# Versuch: Tonemapping ohne Belichtungsreihe



## kuhlmaehn (2. Januar 2008)

Hi, ich hab gerade aus Spaß mal aus einem normalen Foto vier unterschiedlich belichtete Bilder gemacht und diese in Photomatix zu einer Tonemap generiert. Ich hab mir nicht viel Mühe gebeben und es so gut probiert nachzuahmen wie es in 10 Minuten ging. Nun finde ich das Ergebnis aber eigentlich noch recht nett und wollte mal nach euren Erfahrungen bzw. Meinungen hören. Ich hab kurz probiert das selbe Aussehen nur mit Photoshop hinzukriegen, was mir aber nicht gelungen ist.
Was sagt ihr dazu?

http://rapidshare.com/files/80586933/haus.zip.html
(haus2 ist das Originalbild)


----------



## GerH (2. Januar 2008)

Hi.
Ich will ja nicht unbedingt der Spielverderber sein, aber ich finde es net ganz so wirklich gelungen.
Vielleicht tue ich mich auch schwer zu verstehen, was Du damit erreichen wolltest, aber außer dass die Farben sehr unnatürlich wirken, finde ich keinen wirklichen Informationsgewinn in dem fertigen Bild.

BEREITGESTELLTE DATEN
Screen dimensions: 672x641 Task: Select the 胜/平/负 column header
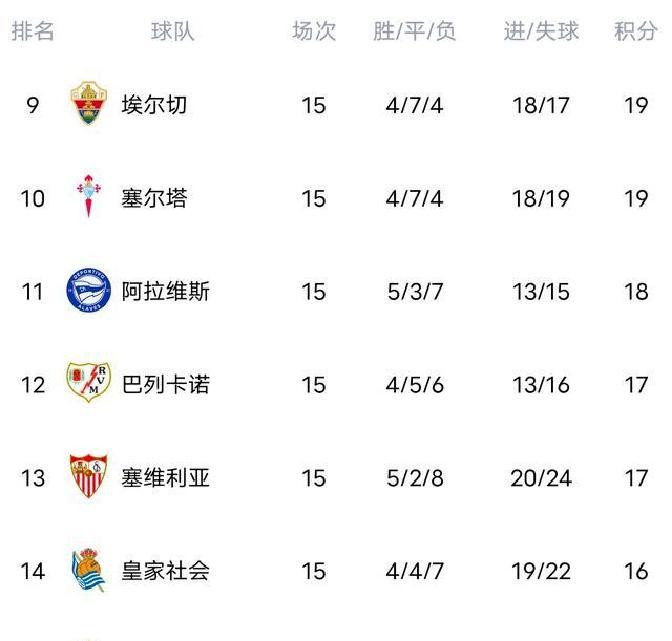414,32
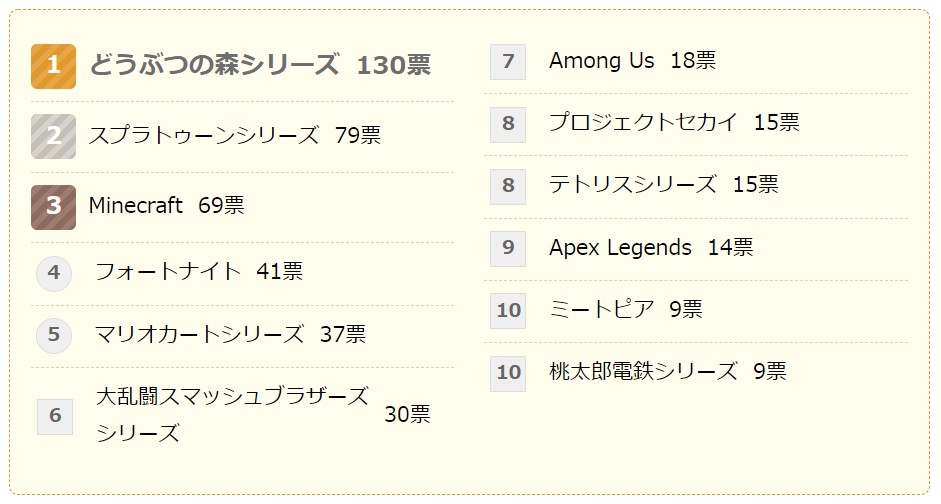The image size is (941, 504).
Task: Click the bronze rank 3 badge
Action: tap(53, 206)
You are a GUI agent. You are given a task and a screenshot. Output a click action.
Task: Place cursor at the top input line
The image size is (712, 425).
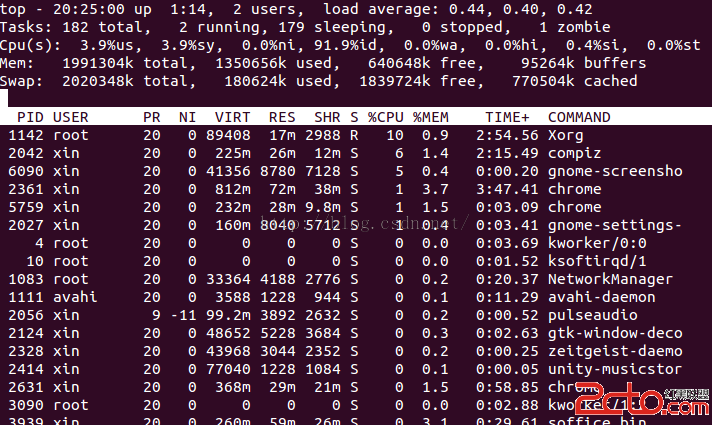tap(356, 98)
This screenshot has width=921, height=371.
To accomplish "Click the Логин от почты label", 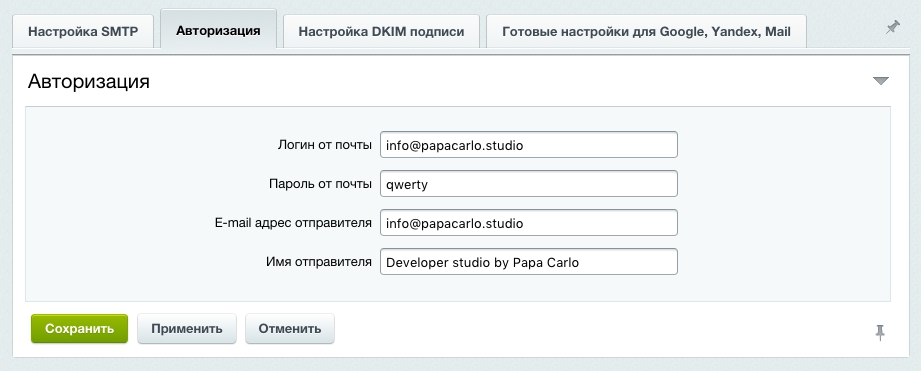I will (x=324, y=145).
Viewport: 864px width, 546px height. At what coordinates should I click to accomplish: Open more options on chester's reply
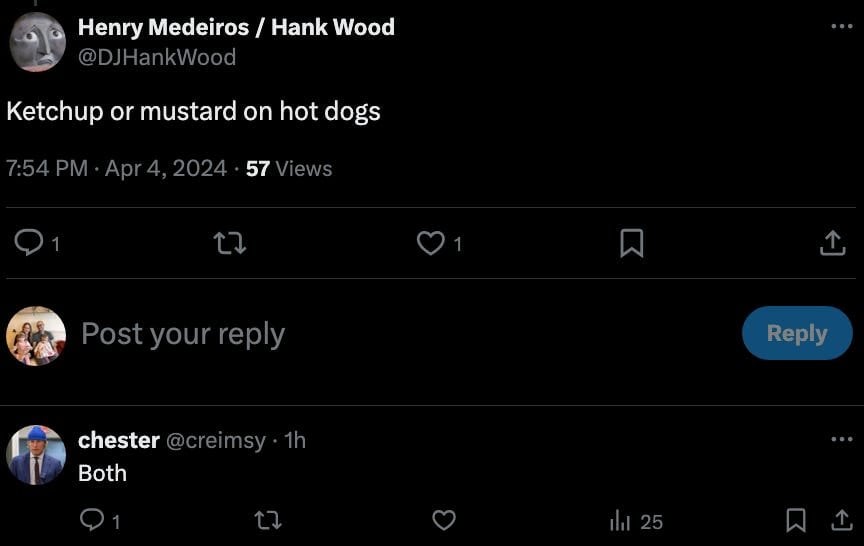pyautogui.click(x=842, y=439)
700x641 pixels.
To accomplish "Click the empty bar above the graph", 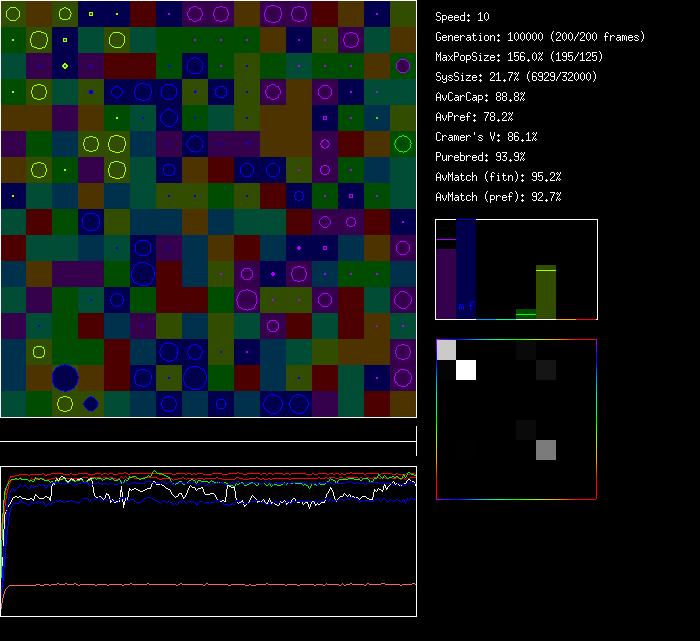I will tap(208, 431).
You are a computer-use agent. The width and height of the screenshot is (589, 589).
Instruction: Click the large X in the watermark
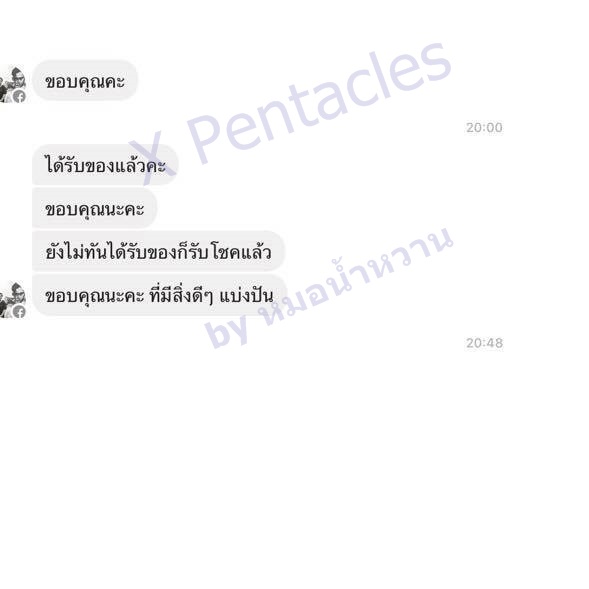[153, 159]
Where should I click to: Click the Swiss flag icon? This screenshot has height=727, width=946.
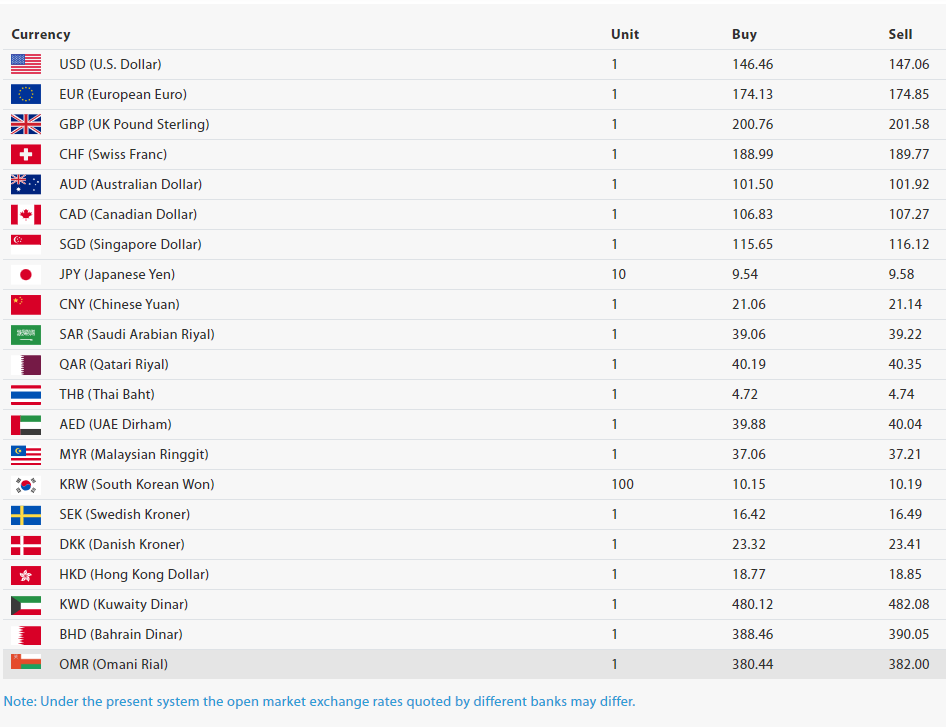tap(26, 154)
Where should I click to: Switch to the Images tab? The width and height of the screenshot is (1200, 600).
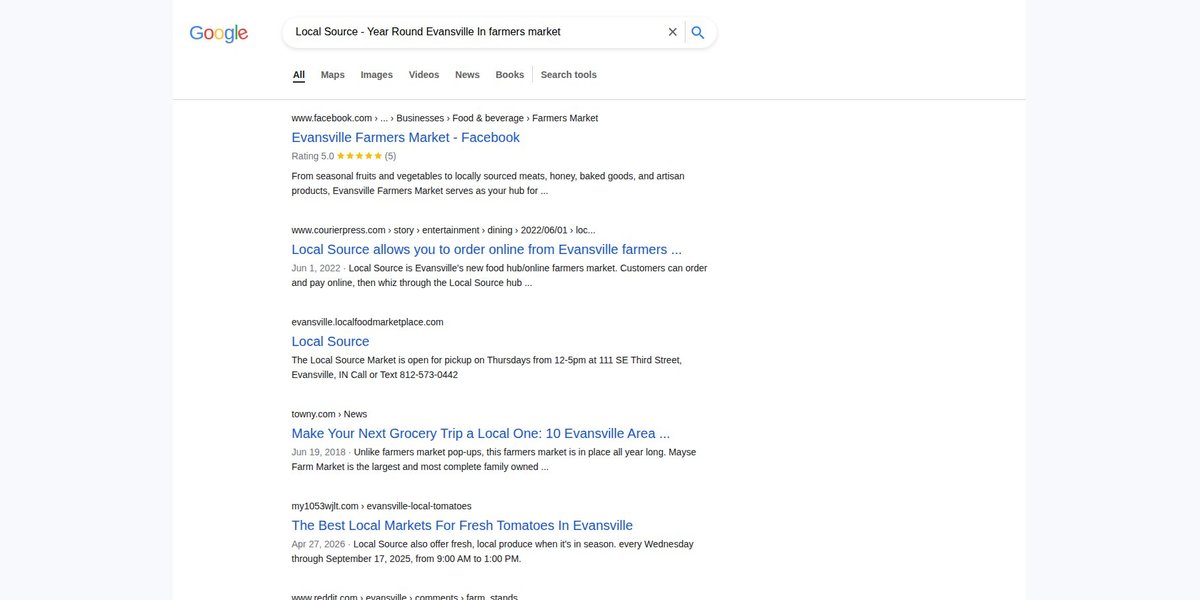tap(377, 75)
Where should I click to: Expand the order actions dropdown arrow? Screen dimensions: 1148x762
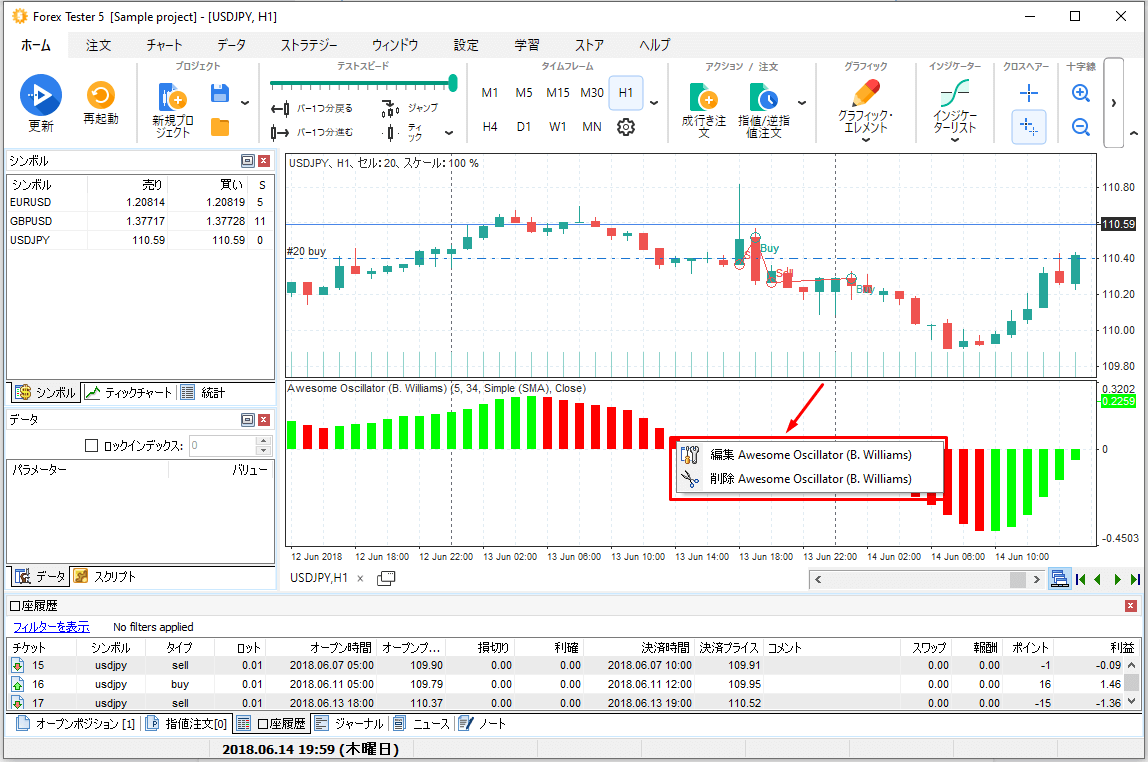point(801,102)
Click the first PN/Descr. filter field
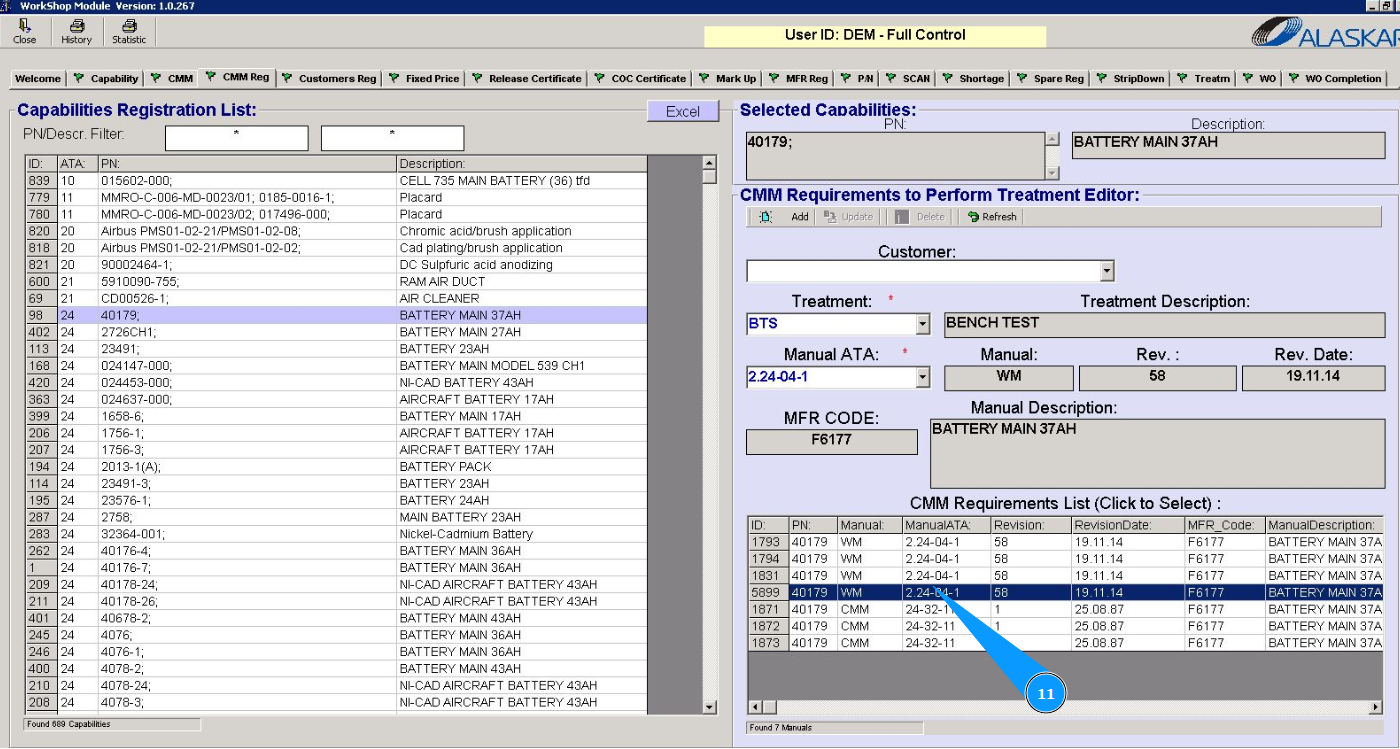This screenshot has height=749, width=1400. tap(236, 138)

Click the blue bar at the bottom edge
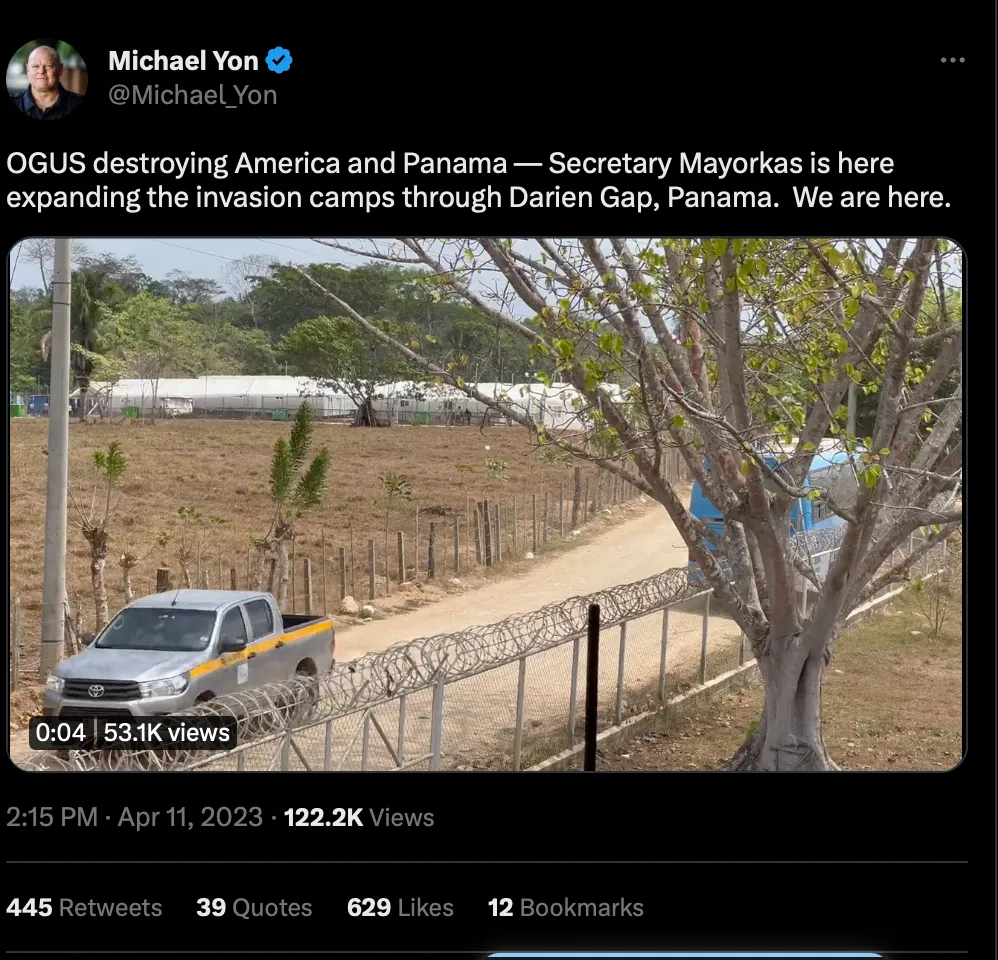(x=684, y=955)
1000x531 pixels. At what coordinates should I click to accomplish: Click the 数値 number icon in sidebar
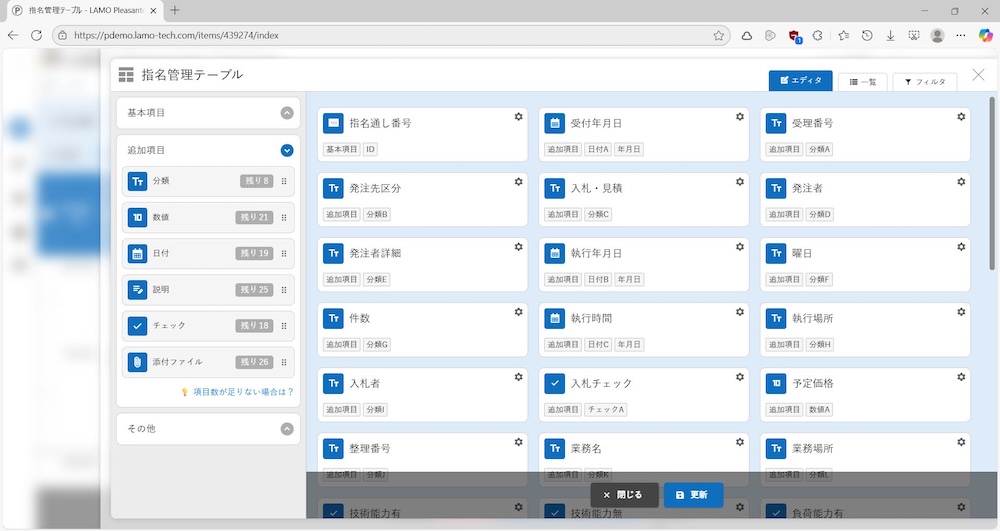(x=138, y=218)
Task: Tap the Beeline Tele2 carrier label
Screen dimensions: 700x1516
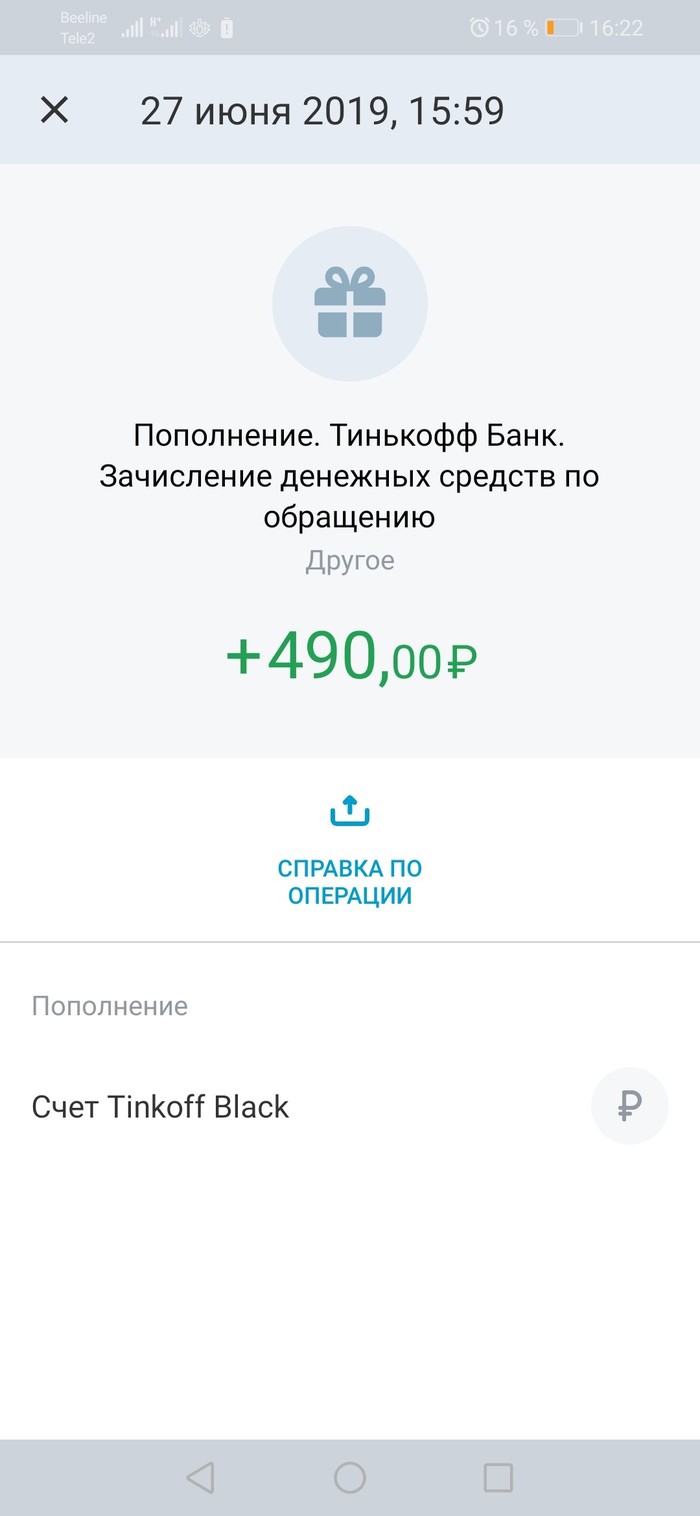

AUFGABENSTELLUNG
1. Wie viele unterschiedlich belichtete Bilder hat kuhlmaehn im Forumsthread zum Tonemapping aus einem normalen Foto erzeugt?
2. Übersetzen Sie diesen Satz aus dem Forumsthread zum Tonemapping ins Englische: „Ich hab kurz probiert das selbe Aussehen nur mit Photoshop hinzukriegen, was mir aber nicht gelungen ist.“
3. Führen Sie den Forumsthread zum Tonemapping im Anschluss an seinen letzten Satz fort.
Die Auflistung wird zur Bearbeitung nicht benötigt.

LÖSUNGEN
1. Vier unterschiedlich belichtete Bilder.

2. I briefly tried to get the same look using only Photoshop, but I didn't manage to.

3.
Ich bin mir niht ganz sicher, ob ich jetzt auf dem richtigen Dampfer bin, aber vielleicht sichst Du ja was in Richtung HDR bzw. DRI.
Mit diesen beiden Suchbegriffen findest Du jede Menge guter Bilder.
Zum Angucken hab ich mal einen Link für Dich.
http://www.fotocommunity.de/pc/pc/cat/4335

Ich hoffe Dir ein wenig weitergeholfen zu haben

LG
GerH


----------



## kuhlmaehn (3. Januar 2008)

Ich suche ja gar nichts und ja es geht mir um HDR 
Die Bilder die in deinem Link zu sehen sind, sind natürlich sehr viel besser aber ich war halt überrascht, dass man aus einem Bild, ohne eine Belichtungsreihe davon zu haben, immernoch ein einigermaßen akzeptables HDR Bild hinbekommt.
Klar ist es nicht zu vergleichen mit richtigen HDR Bildern..
Ich wollte jetzt halt nur mal wissen ob ihr vielleicht besserer HDR Bilder hinbekommen habt ohne eine Belichtungsreihe gemacht zu haben, ob das vielleicht wirklich gemacht wird im professionellen Bereich oder ob ihr den Effekt, wie du, einfach nur blöd findet


----------



## chmee (3. Januar 2008)

Naja, ich habe letztens ein Pseudo"HDR"Bild im Showroom für gut befunden, aber gleichzeitig gesagt, dass solche Bilder absolut nichts mit HDR zu tun haben - wie auch der genannte Link nicht.

http://www.tutorials.de/forum/1534214-post17.html

Nur Kurz:
HDR ist ein Bild-Datenformat, das eine Bittiefe von mehr als 8Bit/Kanal hat, somit könnte ein Foto-RAW schon als HDR verstanden werden.

Tonemapping war/ist der richtige Begriff, bleib bitte dabei, diesen zu nennen. HDR in diesem Zusammenhang ist schlicht und einfach falsch.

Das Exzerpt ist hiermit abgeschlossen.